The flood of shows and movies ended up taking its toll.

Since last year, people began to talk about the low quality of the visual effects. The saturation of premieres would have caused the specialists hired to make the CGI to work under pressure to meet the tight schedules, according to versions that circulated in the media.

And despite specific findings and sound casting decisions -such as the choice of Iman Vellani, to play Kamala Kahn in Ms Marvel-, the loss of interest was evident, something dangerous considering the number of products that were being made. queue to be released – at least six more tapes in Phase 5 three for Phase 6 and 15 more series approved or in the preparation phase.

All this led Kevin Feige to announce a change in strategy in February, which implied a reduction of projects for Phases 5 and 6 in order to avoid saturation.
“The pace at which we are presenting the Disney Plus shows will change so that each one can have the opportunity to shine,” Feige said in an interview with Entertainment Weekly, pointing out that there will be fewer productions per year.

studios in trouble

But the headaches did not end there.

To all of the above is added the recent crisis that Marvel is going through after the surprise dismissal of Victoria Alonso, president of physical production, post-production, visual effects and animation.

Until March 21, the Argentine executive became known as the most powerful woman in Hollywood, after 17 years of working in the studio.

The versions about the cause of his departure have been various, including the alleged responsibility for labor exploitation against special effects employees or his collaboration in the production and promotion of the film Argentina, 1985. These versions were denied by Alonso’s lawyer, Patty Glaser, who stated that the dismissal was caused by Disney’s lukewarm position in the campaign to defend the LGTBQ + community.

“Victoria, a gay Latina who had the courage to criticize Disney, was silenced. (Alonso) was fired when she refused to do something that she believed was reprehensible. Disney and Marvel made a really bad decision that will have serious consequences,” Glaser said, hinting at a possible lawsuit against the company.

Added to this is the recent arrest of actor Jonathan Majors on charges of assault, harassment and attempts to strangle his partner. Majors is responsible for giving a face to the new MCU villain, Kang the Conqueror, and has already appeared in the Loki series and Quantumania.

These kinds of crises are new to Marvel, but they’ve been the bread and butter at DC Studios, the closest competition.

Since the premiere of Man of Steel (Man of Steel, 2013), the first installment of the DC Extended Universe, the problems, scandals and accusations have not ceased, leading executives, directors and fans to a true ordeal.

The zenith was the episode that led to remake part of the Justice League (Justice League, 2017) originally directed by Zack Snyder. The unfortunate idea of ​​the studio executives to “marvellize” the tape, after a personal tragedy moved Snyder away from the post-production phase – putting Joss Whedon in his place -, caused one of the most commented episodes in the industry. .

Following an insistent campaign on social media and fan media, Snyder’s original and extended vision managed to be released in 2021, to excellent critical reception.
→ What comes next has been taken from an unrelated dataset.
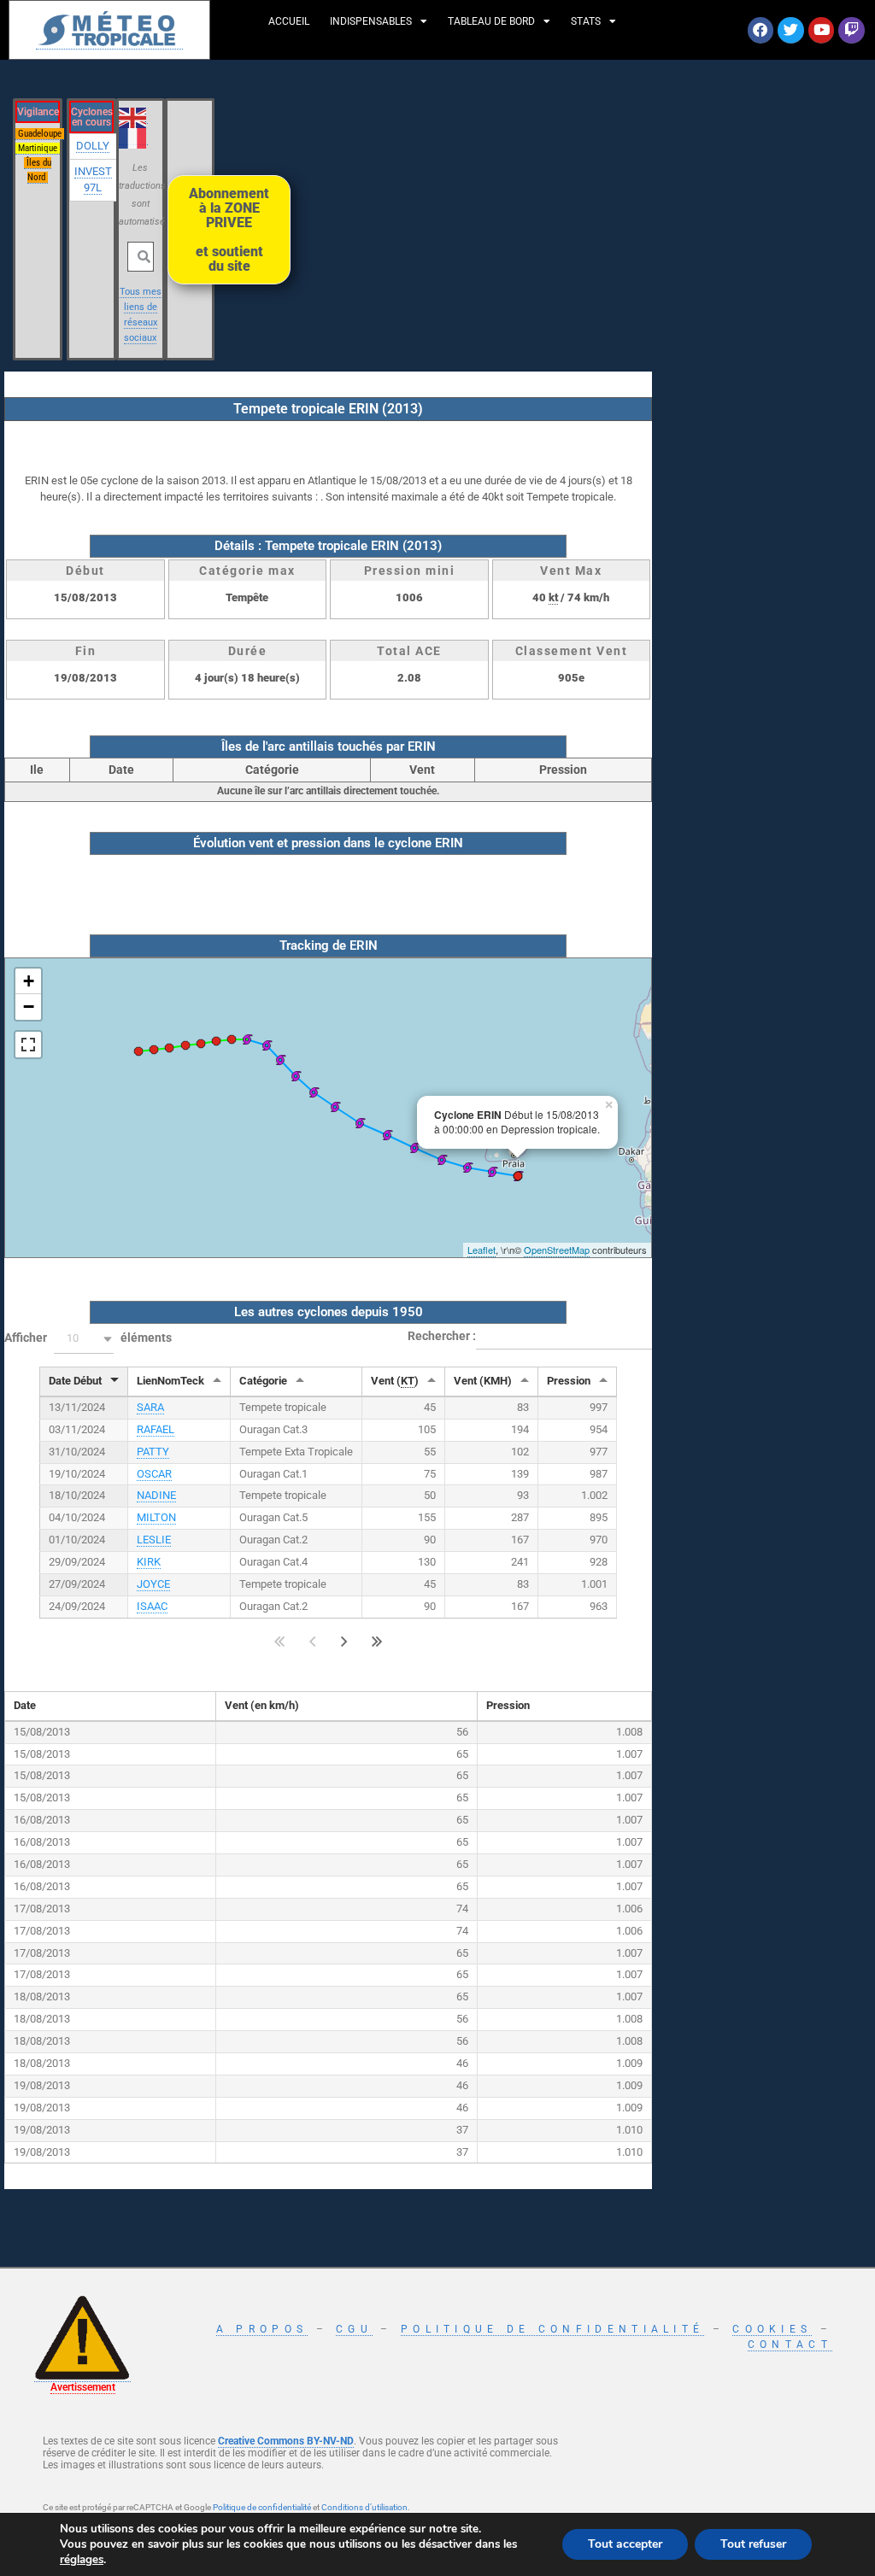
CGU (354, 2329)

Then, a rearrangement of management positions led to James Gunn and Peter Safran being placed at the head of DC Studios and with them the announcement of a new plan to build a more cohesive universe, which includes films -to date five have been announced -, series, comics and videogames. For now, the first step in this new direction will be the premiere of The Flash on June 16.

The long-awaited renaissance of DC is a mirror where Marvel can look at itself, after all, its problems are not so serious for now. Since the start of the pandemic, of the 20 best weekend releases, 11 are superhero films and nine of them are from Marvel.
Quality instead of quantity and consistency in decisions seems like the first step.

Talking about the end of the superhero genre is undoubtedly hasty, and it has been shown that fans can always respond to well-crafted products, where the heart and soul of comics prevails.